Paul Davies

Personal information
- Date of birth: 10 October 1952 (age 73)
- Place of birth: Holywell, Flintshire, Wales
- Position: Forward

Youth career
- Arsenal

Senior career*
- Years: Team / Apps / (Gls)
- 1969–1972: Arsenal / 1 / (0)
- 1972–1974: Charlton Athletic / 57 / (9)
- 1975–1976: Romford / 30 / (13)

= Paul Davies (footballer, born 1952) =

Welsh footballer

Paul Davies (born 10 October 1952) is a Welsh retired footballer, who played as a forward for Arsenal and Charlton Athletic in the 1970s.

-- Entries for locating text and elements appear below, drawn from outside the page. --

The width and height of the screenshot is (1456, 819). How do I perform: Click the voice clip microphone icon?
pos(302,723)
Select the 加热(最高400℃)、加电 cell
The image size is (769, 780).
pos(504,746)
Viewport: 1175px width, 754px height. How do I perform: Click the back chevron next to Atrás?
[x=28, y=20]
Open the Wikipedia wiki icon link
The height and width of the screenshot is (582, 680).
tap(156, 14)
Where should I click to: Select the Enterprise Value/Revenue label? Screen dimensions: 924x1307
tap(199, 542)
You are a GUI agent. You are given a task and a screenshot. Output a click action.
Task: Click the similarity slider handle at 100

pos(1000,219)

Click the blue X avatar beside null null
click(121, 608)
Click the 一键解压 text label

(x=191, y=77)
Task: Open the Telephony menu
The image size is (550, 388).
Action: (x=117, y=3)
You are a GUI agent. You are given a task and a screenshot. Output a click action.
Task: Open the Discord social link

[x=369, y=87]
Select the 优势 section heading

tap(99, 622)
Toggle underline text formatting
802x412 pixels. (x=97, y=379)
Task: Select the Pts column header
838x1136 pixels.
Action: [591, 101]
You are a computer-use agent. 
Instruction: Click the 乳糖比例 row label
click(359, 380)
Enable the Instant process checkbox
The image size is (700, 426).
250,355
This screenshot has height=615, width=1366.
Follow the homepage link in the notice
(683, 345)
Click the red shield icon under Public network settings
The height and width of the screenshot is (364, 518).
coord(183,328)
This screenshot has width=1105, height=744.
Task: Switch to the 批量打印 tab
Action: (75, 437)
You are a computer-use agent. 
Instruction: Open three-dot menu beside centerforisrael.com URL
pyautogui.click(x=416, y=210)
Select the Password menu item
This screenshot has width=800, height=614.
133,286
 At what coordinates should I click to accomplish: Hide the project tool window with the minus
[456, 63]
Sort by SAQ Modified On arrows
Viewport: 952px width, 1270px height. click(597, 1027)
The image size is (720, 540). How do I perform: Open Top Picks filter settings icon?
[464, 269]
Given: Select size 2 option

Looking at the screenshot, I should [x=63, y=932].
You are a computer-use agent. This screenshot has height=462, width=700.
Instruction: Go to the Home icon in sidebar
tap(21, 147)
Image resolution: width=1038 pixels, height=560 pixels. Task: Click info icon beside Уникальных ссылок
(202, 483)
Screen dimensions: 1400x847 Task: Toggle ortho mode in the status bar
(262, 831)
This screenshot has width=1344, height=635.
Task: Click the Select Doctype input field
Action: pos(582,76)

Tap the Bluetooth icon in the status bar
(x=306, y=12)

Born in Holywell, Flintshire, he is the younger brother of Southampton and Wales striker Ron Davies. He played as a schoolboy for Wales and joined Arsenal as a trainee, featuring in Arsenal's 1971 FA Youth Cup final triumph. He turned professional at Highbury in November 1969 and helped the Gunners win the Football Combination title that season. His solitary First Division appearance was as a substitute in Arsenal's 4–2 victory at home to Newcastle United in October 1971.

He was sold to Charlton Athletic for £10,000 in November 1972 after a loan spell. He stayed with Charlton for two years, making a total of 67 appearances. In March 1975, he moved to Romford where injury ended his career.

Following retirement from football he became a London black cab driver, and lives in Hatfield, Hertfordshire.